Even congenital optimists have good reason to suspect that this time the prophets of economic doom may be on point, with the advent of seemingly unstoppable developments like climate change and the explosive growth of China and India. Which is why Sachs’s book – lucid, quietly urgent and relentlessly logical – resonates. Things are different today, he writes, because of four trends: human pressure on the earth, a dangerous rise in population, extreme poverty and a political climate characterized by “cynicism, defeatism and outdated institutions.” These pressures will increase as the developing world inexorably catches up to the developed world. By 2050, he writes, the world’s population may rise to 9.2 billion from 6.6 billion today, an increase of 2.6 billion people, which is “too many people to absorb safely.” The combination of climate change and a rapidly growing population clustering in coastal urban zones will set the stage for many Katrinas, not to mention “a global epidemic of obesity, cardiovascular disease and adult-onset diabetes.”

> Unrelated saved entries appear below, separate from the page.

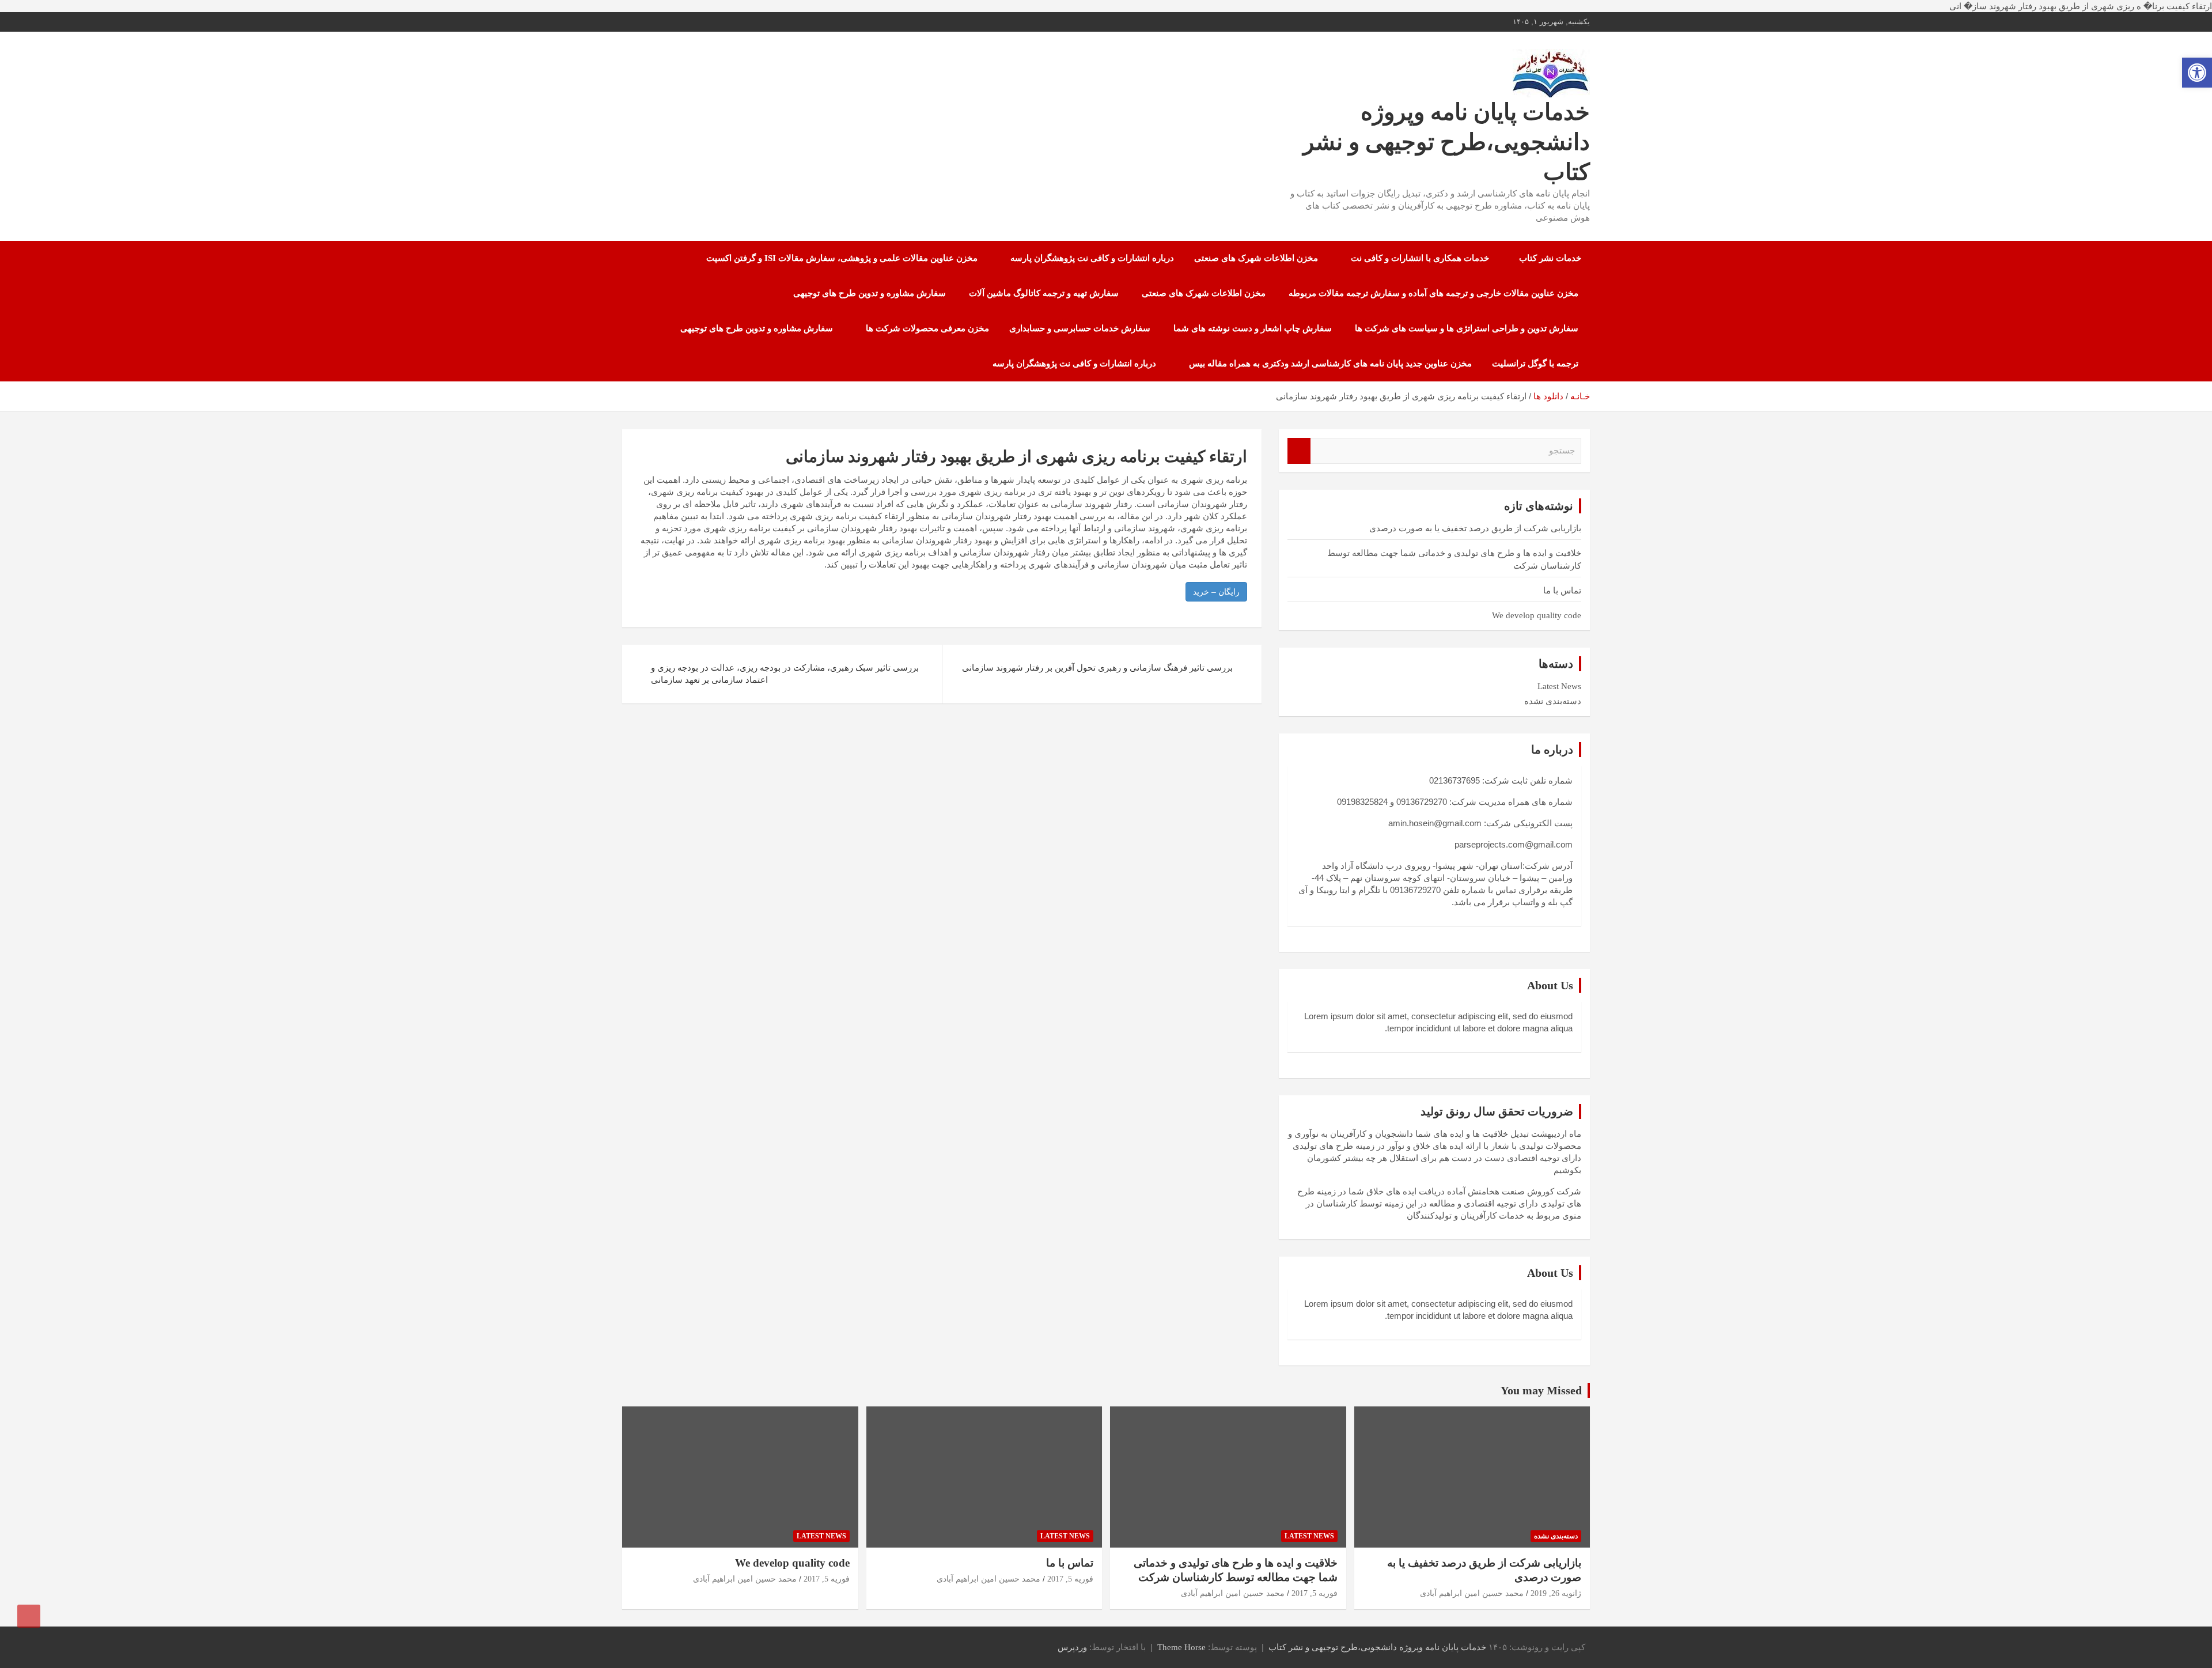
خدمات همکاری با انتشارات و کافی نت (1420, 258)
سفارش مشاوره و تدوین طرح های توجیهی (869, 293)
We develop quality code (1536, 615)
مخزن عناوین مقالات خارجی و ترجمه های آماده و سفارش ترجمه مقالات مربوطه (1433, 293)
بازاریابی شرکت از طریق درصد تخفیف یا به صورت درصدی (1475, 528)
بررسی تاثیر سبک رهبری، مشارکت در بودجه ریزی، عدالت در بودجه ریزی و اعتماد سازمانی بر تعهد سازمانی (785, 673)
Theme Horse (1181, 1647)
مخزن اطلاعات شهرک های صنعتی (1256, 258)
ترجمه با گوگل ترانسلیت (1535, 363)
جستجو (1298, 451)
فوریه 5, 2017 (1314, 1593)
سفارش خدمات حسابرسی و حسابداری (1079, 328)
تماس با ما (1562, 590)
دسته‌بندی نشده (1552, 701)
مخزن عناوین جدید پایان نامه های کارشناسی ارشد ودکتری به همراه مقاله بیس (1330, 363)
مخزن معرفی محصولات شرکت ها (927, 328)
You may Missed (1541, 1390)
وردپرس (1072, 1647)
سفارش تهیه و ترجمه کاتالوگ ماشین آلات (1044, 293)
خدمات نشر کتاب (1550, 258)
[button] (2197, 73)
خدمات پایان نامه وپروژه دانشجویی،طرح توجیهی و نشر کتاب (1446, 142)
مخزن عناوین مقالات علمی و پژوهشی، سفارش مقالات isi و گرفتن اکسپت (842, 258)
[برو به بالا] (28, 1616)
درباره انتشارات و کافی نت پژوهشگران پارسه (1092, 258)
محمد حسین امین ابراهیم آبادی (1472, 1593)
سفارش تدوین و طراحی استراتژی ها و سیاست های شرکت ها (1466, 328)
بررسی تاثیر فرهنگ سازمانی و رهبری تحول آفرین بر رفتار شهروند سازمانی (1097, 667)
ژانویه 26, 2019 (1556, 1593)
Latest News (1559, 686)
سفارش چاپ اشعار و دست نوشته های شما (1252, 328)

Sachs smartly describes how we got here, and the path we must take to avert disaster. The director of the Earth Institute at Columbia University and the author of “The End of Poverty,” Sachs is perhaps the best-known economist writing on developmental issues (or any other kind of issues) today. And this is Bigthink with a capital B. “The very idea of competing nation-states that scramble for markets, power and resources will become passe,” he writes, introducing a reasoned plea for one-worldism. “In the 21st century our global society will flourish or perish according to our ability to find common ground across the world on a set of shared objectives and on the practical means to achieve them.” By working together and harnessing the productive genius of the public and private sectors, Sachs argues, we can build sustainable systems, stabilize world population at about eight billion and end extreme poverty by 2025.
[..]
As for psychology, the cool, persistent logic that powers Sachs’s prose doesn’t account for the many irrationalities embedded in personal economic choices, and hence in the global system at large. The subtext of Sachs’s argument is that we could solve all the problems we face – from global warming to persistent poverty – if only we acted in a rational, commonsensical manner. But the growing cadre of behavioral economists has highlighted the myriad ways in which fear, neurosis and desire influence economic decisions large and small. I would have enjoyed seeing Sachs take a detour into the behaviorists’ lounge to see how we could create structures and incentives that would encourage irrational people to engage in the sort of rational collective and individual action he urges.